Your assignment:
Please print each record below exactly as it is written.

Entries provided:

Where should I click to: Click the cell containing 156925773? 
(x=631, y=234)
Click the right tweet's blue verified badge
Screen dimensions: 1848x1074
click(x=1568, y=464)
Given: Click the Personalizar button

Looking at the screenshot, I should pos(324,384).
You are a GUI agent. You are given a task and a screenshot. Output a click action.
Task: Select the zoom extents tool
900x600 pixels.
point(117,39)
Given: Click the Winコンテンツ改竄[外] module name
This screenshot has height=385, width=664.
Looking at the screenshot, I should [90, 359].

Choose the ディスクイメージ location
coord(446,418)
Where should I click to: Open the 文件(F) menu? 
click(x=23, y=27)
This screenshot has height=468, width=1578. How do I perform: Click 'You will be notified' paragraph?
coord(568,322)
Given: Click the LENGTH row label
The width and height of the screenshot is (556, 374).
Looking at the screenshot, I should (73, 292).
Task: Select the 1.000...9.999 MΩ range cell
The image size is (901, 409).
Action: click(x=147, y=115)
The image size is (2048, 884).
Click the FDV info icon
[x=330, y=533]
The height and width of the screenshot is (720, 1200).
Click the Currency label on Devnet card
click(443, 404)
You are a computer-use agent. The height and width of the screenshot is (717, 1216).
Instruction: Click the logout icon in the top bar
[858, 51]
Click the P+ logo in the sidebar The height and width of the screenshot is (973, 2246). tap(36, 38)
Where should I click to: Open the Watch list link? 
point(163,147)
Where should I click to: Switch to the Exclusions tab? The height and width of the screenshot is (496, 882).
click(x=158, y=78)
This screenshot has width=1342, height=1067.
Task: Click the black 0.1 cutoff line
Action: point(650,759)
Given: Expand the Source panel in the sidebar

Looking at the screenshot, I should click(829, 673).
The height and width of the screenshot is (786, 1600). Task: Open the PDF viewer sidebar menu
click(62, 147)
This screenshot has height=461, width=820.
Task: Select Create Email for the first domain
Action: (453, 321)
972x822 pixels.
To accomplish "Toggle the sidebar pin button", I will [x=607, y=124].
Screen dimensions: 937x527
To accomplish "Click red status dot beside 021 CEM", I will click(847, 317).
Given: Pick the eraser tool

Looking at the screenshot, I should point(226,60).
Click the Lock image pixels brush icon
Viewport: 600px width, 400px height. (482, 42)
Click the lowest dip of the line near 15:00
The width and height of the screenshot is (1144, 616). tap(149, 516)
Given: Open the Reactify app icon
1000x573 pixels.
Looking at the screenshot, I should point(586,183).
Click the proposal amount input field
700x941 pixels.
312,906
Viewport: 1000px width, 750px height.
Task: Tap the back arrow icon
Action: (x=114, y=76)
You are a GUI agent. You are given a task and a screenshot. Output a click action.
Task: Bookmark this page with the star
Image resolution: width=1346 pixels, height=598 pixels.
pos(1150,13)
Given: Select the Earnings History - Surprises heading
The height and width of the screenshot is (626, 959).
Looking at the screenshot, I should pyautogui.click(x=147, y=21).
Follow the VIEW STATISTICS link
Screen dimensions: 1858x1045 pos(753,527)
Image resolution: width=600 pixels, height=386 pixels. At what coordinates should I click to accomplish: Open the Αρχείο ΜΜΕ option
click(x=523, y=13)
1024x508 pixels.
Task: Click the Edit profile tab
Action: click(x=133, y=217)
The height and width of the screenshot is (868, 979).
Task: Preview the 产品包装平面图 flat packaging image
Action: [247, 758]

Exercise result:
Where should I click to: Click the cell containing 156925773? 
(x=631, y=234)
Click the right tweet's blue verified badge
Screen dimensions: 1848x1074
click(x=1568, y=464)
Given: Click the Personalizar button

Looking at the screenshot, I should pos(324,384).
You are a GUI agent. You are given a task and a screenshot. Output a click action.
Task: Select the zoom extents tool
900x600 pixels.
point(117,39)
Given: Click the Winコンテンツ改竄[外] module name
This screenshot has height=385, width=664.
Looking at the screenshot, I should [90, 359].

Choose the ディスクイメージ location
coord(446,418)
Where should I click to: Open the 文件(F) menu? 
click(x=23, y=27)
This screenshot has height=468, width=1578. How do I perform: Click 'You will be notified' paragraph?
coord(568,322)
Given: Click the LENGTH row label
The width and height of the screenshot is (556, 374).
Looking at the screenshot, I should (73, 292).
Task: Select the 1.000...9.999 MΩ range cell
The image size is (901, 409).
Action: click(x=147, y=115)
The image size is (2048, 884).
Click the FDV info icon
[x=330, y=533]
The height and width of the screenshot is (720, 1200).
Click the Currency label on Devnet card
click(443, 404)
You are a computer-use agent. The height and width of the screenshot is (717, 1216).
Instruction: Click the logout icon in the top bar
[858, 51]
Click the P+ logo in the sidebar The height and width of the screenshot is (973, 2246). tap(36, 38)
Where should I click to: Open the Watch list link? 
point(163,147)
Where should I click to: Switch to the Exclusions tab? The height and width of the screenshot is (496, 882).
click(x=158, y=78)
This screenshot has width=1342, height=1067.
Task: Click the black 0.1 cutoff line
Action: point(650,759)
Given: Expand the Source panel in the sidebar

Looking at the screenshot, I should click(829, 673).
The height and width of the screenshot is (786, 1600). Task: Open the PDF viewer sidebar menu
click(62, 147)
This screenshot has height=461, width=820.
Task: Select Create Email for the first domain
Action: (453, 321)
972x822 pixels.
To accomplish "Toggle the sidebar pin button", I will [x=607, y=124].
Screen dimensions: 937x527
To accomplish "Click red status dot beside 021 CEM", I will click(847, 317).
Given: Pick the eraser tool

Looking at the screenshot, I should point(226,60).
Click the Lock image pixels brush icon
Viewport: 600px width, 400px height. (482, 42)
Click the lowest dip of the line near 15:00
The width and height of the screenshot is (1144, 616). tap(149, 516)
Given: Open the Reactify app icon
1000x573 pixels.
Looking at the screenshot, I should point(586,183).
Click the proposal amount input field
700x941 pixels.
312,906
Viewport: 1000px width, 750px height.
Task: Tap the back arrow icon
Action: (x=114, y=76)
You are a GUI agent. You are given a task and a screenshot. Output a click action.
Task: Bookmark this page with the star
Image resolution: width=1346 pixels, height=598 pixels.
pos(1150,13)
Given: Select the Earnings History - Surprises heading
The height and width of the screenshot is (626, 959).
Looking at the screenshot, I should pyautogui.click(x=147, y=21).
Follow the VIEW STATISTICS link
Screen dimensions: 1858x1045 pos(753,527)
Image resolution: width=600 pixels, height=386 pixels. At what coordinates should I click to accomplish: Open the Αρχείο ΜΜΕ option
click(x=523, y=13)
1024x508 pixels.
Task: Click the Edit profile tab
Action: click(x=133, y=217)
The height and width of the screenshot is (868, 979).
Task: Preview the 产品包装平面图 flat packaging image
Action: [247, 758]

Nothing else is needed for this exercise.